MeSH Terms: Humans, Male, Female, Risk Factors, Middle Aged, Body Mass Index, Atrial Fibrillation, Incidence, Diabetes Mellitus
Authors: Bertoni AG, Soliman EZ, Yeboah J, Whalen SP, German CA, Bhave PD, Singleton MJ
Cite As: Singleton MJ, German CA, Soliman EZ, Whalen SP, Bhave PD, Bertoni AG, Yeboah J. Body Mass Index, Sex, and Incident Atrial Fibrillation in Diabetes: The ACCORD Trial. JACC Clin Electrophysiol 2020 Dec 14;6(13):1713-1720. Epub 2020 Oct 28.
OBJECTIVES: This study sought to characterize the relationship between obesity and the risk of atrial fibrillation (AF) in diabetes. BACKGROUND: Obesity is associated with increased risk of AF in the general population, but there is evidence that this relationship may differ in those with diabetes. METHODS: Cox proportional hazards models were used to examine the association between body mass index (BMI) and incident AF on study electrocardiogram in participants from the ACCORD (Action to Control Cardiovascular Risk in Diabetes) trial. RESULTS: Among 10,074 ACCORD participants (age 62.7 ± 6.6 years, 38.7% women, 62.2% white), 8.4% were normal weight, 29.0% were overweight, 53.1% were obese, and 9.5% were severely obese. Participants with obesity and severe obesity had increased risks of AF compared with normal weight (hazard ratio [HR]: 1.91; 95% confidence interval [CI]: 1.03 to 3.93; and HR: 3.69; 95% CI: 1.79 to 8.22, respectively). There was a 51% increased risk of AF per SD (5.4 U) BMI increase.

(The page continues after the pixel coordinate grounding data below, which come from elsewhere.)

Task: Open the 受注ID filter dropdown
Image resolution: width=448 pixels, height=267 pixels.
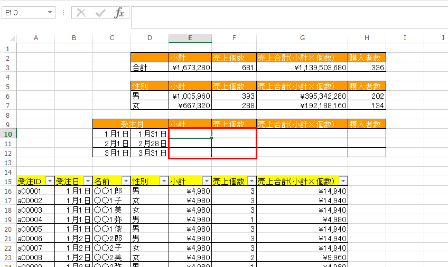Action: (x=50, y=181)
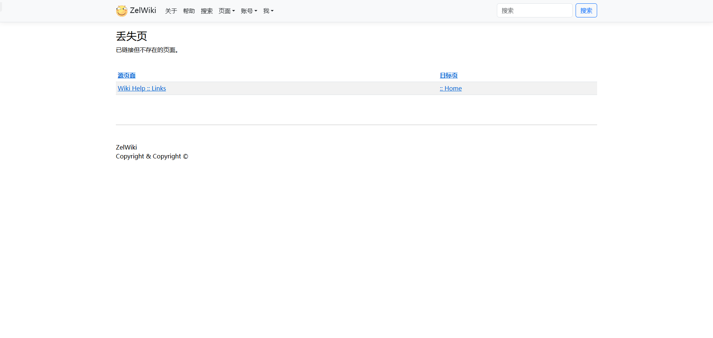Sort by the 源页面 column header
713x338 pixels.
tap(127, 75)
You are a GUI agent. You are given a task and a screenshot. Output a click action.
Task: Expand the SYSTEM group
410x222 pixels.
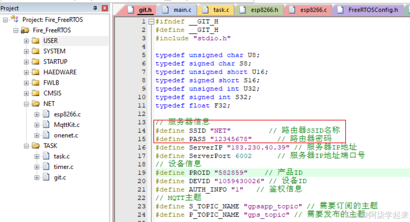click(26, 51)
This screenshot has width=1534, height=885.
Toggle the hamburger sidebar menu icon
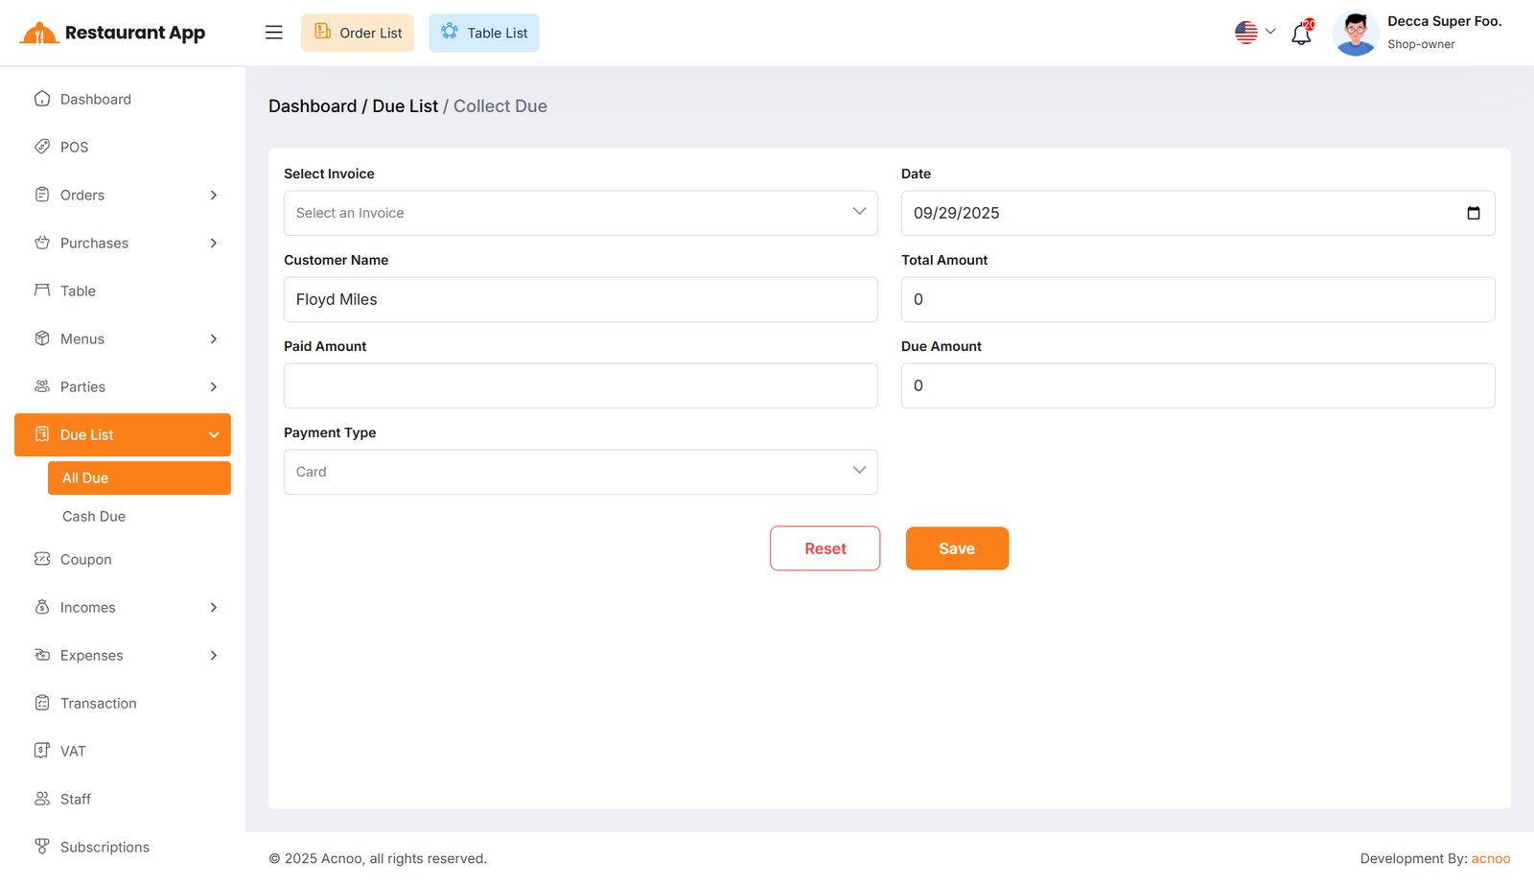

However, there was a sex and BMI interaction-in men, obesity and severe obesity were associated with a substantially increased AF risk (HR: 3.19; 95% CI: 1.27 to 7.31; and HR: 4.79; 95% CI: 2.11 to 11.93, respectively), whereas there was no statistically significant association in women. CONCLUSIONS: In those with diabetes, obesity and severe obesity are associated with increased risk of AF, but there is an interaction between sex and BMI, such that elevated BMI appears to confer a much greater risk of AF in men than in women. Further studies exploring the differential effects of BMI on AF risk in men and women are needed.